Under Article 1(2)(a) of the Medical Devices Directive, a "medical device" is defined as:
"...any instrument, apparatus, appliance, software, material or other article [..] intended by the manufacturer to be used for human beings for the purpose of:
diagnosis, prevention, monitoring, treatment or alleviation of disease,
and which does not achieve its principal intended action in or on the human body by pharmacological, immunological or metabolic means, but which may be assisted in its function by such means."
In a European Commission draft Decision, which was published on 22 February 2016, the European Commission stated that the principal intended action of the cranberry products is to treat cystitis by inhibiting adhesion between P-fimbriated E. coli and mucous membrane cells in the urinary tract. As such, the European Commission found that such action achieves its principal intended action in or on the human body by pharmacological, immunological or metabolic means.

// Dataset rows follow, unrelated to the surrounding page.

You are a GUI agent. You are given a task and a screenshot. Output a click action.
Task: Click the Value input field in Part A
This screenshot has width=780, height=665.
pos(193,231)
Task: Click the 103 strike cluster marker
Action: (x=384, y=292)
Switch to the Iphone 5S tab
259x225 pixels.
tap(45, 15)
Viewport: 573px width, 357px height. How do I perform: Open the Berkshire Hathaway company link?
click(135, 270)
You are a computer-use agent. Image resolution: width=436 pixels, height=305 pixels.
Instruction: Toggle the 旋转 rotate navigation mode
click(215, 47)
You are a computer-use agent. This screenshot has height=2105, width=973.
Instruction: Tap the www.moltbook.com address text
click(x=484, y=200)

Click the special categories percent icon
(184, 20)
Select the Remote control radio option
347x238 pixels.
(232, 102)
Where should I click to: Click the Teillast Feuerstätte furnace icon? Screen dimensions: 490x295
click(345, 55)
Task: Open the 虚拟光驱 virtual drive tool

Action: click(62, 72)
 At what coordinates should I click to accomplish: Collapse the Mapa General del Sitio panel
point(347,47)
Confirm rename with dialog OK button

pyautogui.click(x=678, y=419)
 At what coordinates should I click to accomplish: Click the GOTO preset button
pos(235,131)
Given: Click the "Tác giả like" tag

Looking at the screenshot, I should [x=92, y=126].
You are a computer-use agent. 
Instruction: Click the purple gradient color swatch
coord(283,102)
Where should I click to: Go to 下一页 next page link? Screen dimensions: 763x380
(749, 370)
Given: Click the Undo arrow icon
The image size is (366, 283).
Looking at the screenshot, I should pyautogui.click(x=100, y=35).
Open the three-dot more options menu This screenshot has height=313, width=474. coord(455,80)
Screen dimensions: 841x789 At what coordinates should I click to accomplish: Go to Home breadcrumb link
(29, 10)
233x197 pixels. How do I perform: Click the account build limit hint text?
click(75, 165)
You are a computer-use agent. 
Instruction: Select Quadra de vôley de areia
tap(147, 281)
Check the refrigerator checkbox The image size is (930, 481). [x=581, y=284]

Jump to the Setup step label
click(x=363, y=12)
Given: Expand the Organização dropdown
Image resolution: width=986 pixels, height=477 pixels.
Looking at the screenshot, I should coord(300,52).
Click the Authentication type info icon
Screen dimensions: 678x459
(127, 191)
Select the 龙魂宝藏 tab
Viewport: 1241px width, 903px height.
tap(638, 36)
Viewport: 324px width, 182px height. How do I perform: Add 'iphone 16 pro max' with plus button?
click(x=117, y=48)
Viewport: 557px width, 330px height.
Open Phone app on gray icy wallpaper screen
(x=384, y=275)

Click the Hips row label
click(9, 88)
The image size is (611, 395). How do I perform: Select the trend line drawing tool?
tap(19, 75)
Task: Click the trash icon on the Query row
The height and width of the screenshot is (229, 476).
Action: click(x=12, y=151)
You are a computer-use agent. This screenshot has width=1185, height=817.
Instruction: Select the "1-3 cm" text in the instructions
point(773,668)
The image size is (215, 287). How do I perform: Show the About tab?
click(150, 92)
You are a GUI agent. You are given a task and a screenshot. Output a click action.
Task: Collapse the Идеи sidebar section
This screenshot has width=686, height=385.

The European Commission is currently analysing comments from the EU Member States after which the draft Decision will be sent to the European Parliament and the Council of the European Union ("Council") for review, in accordance with the comitology procedure. Following the application of the European Parliament and Council's right of scrutiny, the draft Decision will be adopted, amended or withdrawn by the European Commission. The draft Decision, if adopted, will enter into force on the 20th day following its publication in the Official Journal of the European Union.
1 PACs, short for Proanthocyanidins, are the natural component in the cranberry fruit which protect the body from harmful bacteria that cause urinary tract infections.
This article contains a general summary of developments and is not a complete or definitive statement of the law. Specific legal advice should be obtained where appropriate.